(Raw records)
****************************************

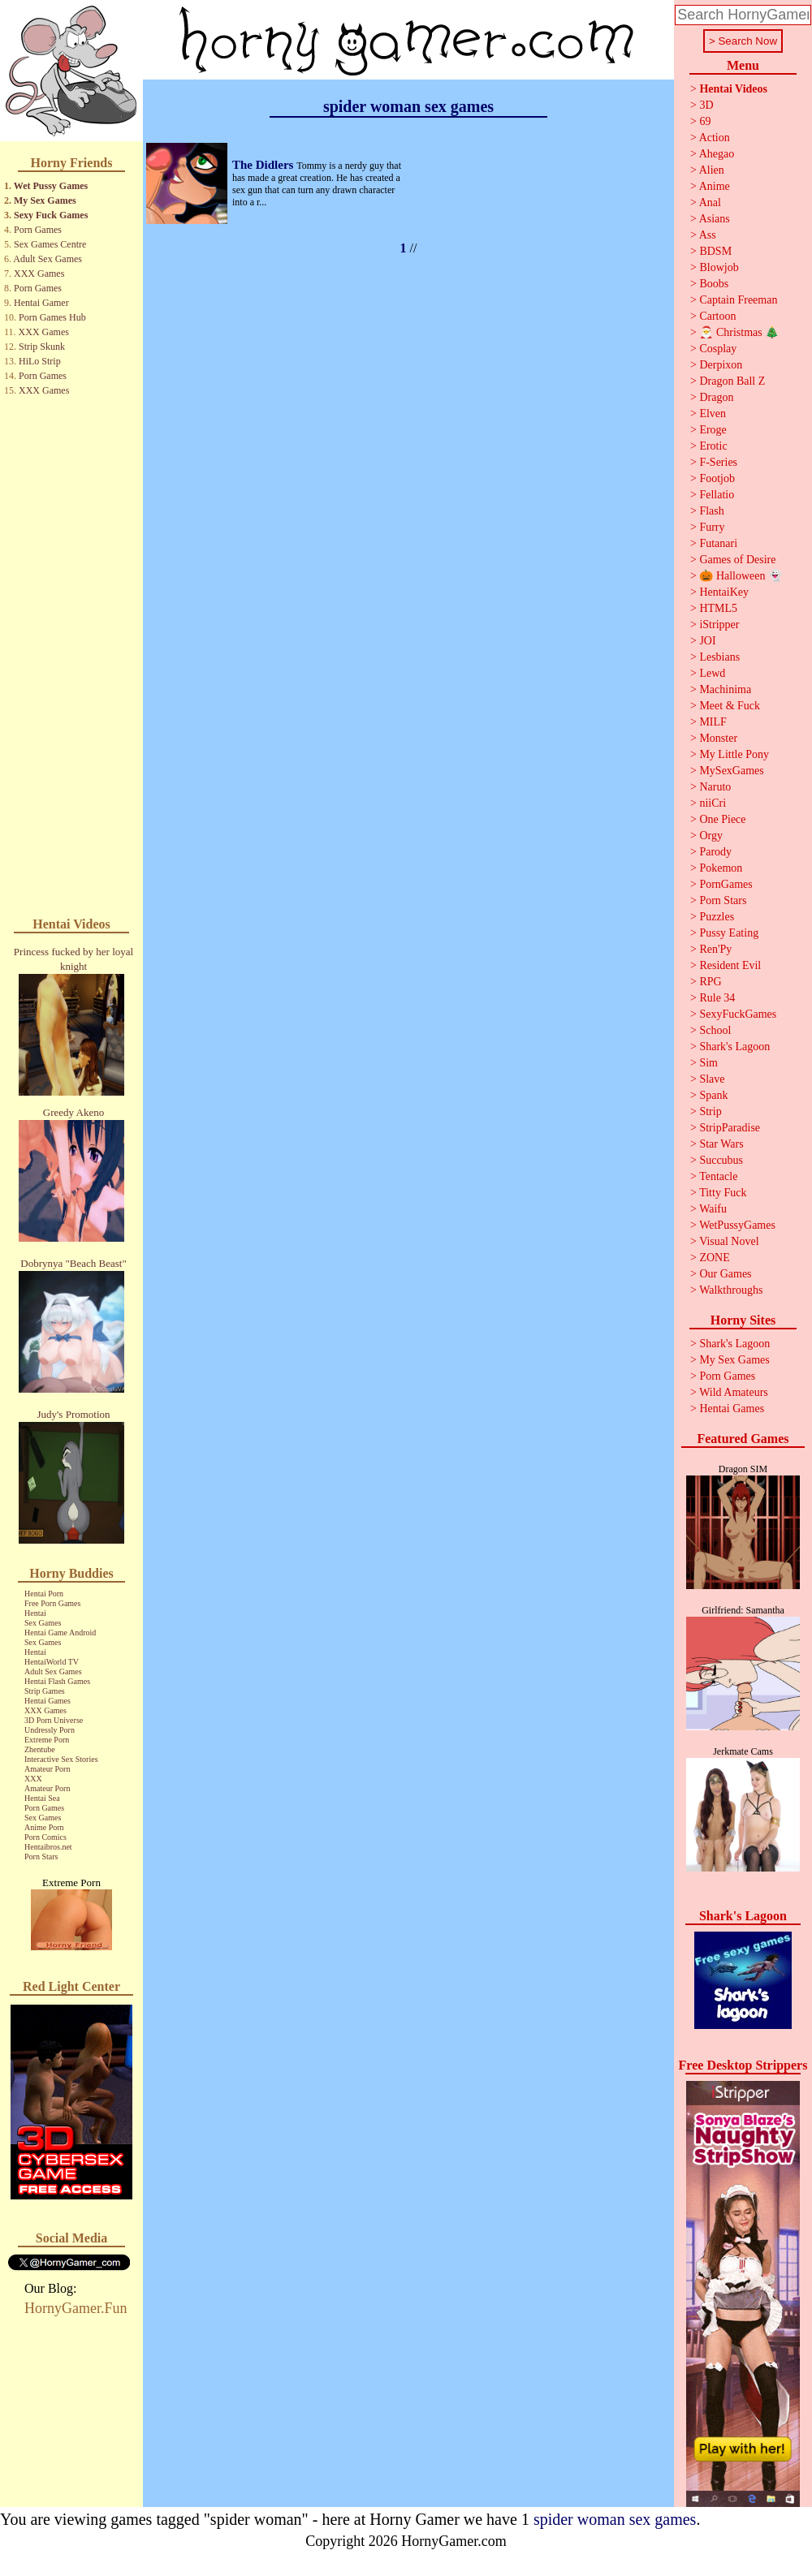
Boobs (713, 284)
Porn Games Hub (52, 317)
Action (714, 137)
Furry (711, 527)
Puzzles (716, 917)
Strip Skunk (42, 346)
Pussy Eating (728, 933)
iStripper (719, 624)
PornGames (725, 884)
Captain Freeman (738, 300)
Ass (707, 235)
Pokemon (720, 868)
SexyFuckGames (737, 1014)
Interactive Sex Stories (61, 1759)
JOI (707, 641)
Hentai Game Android (60, 1632)
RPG (710, 982)
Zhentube (39, 1749)
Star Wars (721, 1144)
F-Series (718, 462)
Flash (711, 511)
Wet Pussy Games (51, 186)
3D (706, 105)
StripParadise (729, 1128)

****************************************

* _Set exercise_: Please turn the data above into a numbered list, starting at the line that contains "Captain Freeman (738, 300)" and continuing through the final line, with blank lines left out.

* _Worked answer_:
1. Captain Freeman (738, 300)
2. Ass (707, 235)
3. Pokemon (720, 868)
4. SexyFuckGames (737, 1014)
5. Interactive Sex Stories (61, 1759)
6. JOI (707, 641)
7. Hentai Game Android (60, 1632)
8. RPG (710, 982)
9. Zhentube (39, 1749)
10. Star Wars (721, 1144)
11. F-Series (718, 462)
12. Flash (711, 511)
13. Wet Pussy Games (51, 186)
14. 3D (706, 105)
15. StripParadise (729, 1128)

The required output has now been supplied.